Required action → Copy out each line below in which the string "computer" appears.

Collected data entries →
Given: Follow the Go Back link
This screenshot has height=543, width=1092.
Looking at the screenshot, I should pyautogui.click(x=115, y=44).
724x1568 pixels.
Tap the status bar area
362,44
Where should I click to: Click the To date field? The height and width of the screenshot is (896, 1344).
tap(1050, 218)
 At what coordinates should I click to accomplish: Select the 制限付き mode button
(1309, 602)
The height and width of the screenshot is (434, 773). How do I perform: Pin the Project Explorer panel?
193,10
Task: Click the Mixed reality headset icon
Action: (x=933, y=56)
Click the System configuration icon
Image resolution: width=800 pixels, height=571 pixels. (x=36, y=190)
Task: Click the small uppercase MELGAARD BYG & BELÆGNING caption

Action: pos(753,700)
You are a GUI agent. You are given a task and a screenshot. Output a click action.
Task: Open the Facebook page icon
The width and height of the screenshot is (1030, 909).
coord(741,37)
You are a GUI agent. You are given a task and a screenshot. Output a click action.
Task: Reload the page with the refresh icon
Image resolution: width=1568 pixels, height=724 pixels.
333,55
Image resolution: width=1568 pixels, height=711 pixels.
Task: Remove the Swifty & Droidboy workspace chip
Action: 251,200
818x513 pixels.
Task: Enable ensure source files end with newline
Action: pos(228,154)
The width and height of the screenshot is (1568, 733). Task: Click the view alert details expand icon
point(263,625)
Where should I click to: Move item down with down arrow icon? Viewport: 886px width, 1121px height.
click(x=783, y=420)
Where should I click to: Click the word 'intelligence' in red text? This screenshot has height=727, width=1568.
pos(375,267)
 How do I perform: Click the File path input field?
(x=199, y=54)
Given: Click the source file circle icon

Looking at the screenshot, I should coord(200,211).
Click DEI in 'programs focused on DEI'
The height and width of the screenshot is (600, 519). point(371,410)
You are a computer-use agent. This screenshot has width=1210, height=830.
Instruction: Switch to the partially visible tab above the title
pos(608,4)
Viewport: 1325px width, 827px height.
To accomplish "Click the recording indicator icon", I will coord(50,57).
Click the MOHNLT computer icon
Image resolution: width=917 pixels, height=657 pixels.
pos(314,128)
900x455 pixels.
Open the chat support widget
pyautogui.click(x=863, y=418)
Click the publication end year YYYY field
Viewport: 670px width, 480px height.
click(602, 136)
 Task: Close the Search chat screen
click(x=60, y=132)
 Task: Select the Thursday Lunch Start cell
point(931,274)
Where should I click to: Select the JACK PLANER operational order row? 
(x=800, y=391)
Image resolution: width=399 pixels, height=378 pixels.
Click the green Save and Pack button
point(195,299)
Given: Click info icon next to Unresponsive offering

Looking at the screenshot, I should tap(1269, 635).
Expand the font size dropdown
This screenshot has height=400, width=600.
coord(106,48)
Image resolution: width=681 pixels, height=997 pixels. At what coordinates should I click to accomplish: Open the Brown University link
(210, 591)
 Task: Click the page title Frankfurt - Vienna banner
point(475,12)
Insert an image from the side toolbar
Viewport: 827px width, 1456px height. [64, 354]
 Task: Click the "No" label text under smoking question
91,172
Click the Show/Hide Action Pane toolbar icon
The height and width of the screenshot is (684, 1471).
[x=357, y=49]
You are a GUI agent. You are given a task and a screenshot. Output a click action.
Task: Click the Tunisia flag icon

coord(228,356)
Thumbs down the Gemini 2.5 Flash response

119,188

Exercise response →
You are a computer-use agent. This screenshot has width=1210, height=830.
Click the MOHNLT computer icon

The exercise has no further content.